[Dataset entries]
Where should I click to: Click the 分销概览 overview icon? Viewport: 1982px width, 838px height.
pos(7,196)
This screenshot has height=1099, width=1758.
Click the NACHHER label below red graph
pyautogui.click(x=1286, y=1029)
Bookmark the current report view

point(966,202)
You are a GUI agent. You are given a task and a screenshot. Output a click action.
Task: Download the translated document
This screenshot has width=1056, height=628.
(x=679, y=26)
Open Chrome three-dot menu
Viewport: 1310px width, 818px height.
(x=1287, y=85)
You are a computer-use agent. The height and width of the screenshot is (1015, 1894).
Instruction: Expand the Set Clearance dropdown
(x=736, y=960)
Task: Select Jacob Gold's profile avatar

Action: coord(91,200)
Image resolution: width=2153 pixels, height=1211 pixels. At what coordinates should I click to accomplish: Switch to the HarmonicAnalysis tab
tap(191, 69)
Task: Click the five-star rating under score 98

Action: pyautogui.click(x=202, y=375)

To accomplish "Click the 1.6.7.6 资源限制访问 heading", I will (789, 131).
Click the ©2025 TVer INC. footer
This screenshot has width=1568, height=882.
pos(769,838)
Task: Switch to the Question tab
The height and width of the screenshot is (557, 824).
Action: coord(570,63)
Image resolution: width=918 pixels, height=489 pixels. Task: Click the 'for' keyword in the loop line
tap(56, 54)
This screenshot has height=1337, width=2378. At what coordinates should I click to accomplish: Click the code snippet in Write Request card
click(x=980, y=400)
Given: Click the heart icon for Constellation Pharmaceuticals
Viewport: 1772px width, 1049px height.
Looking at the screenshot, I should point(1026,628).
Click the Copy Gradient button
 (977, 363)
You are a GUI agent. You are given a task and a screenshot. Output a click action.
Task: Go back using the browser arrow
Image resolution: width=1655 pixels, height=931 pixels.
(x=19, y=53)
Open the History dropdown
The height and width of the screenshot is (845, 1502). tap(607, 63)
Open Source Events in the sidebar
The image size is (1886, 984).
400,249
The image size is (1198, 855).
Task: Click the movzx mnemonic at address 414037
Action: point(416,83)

**Assigned task**
Copy, word for word, the line that contains "Click the Copy Gradient button" and every line after it through the end of the records, and nothing else.

**Finished exercise**
Click the Copy Gradient button
 (977, 363)
You are a GUI agent. You are given a task and a screenshot. Output a click action.
Task: Go back using the browser arrow
Image resolution: width=1655 pixels, height=931 pixels.
(x=19, y=53)
Open the History dropdown
The height and width of the screenshot is (845, 1502). tap(607, 63)
Open Source Events in the sidebar
The image size is (1886, 984).
400,249
The image size is (1198, 855).
Task: Click the movzx mnemonic at address 414037
Action: point(416,83)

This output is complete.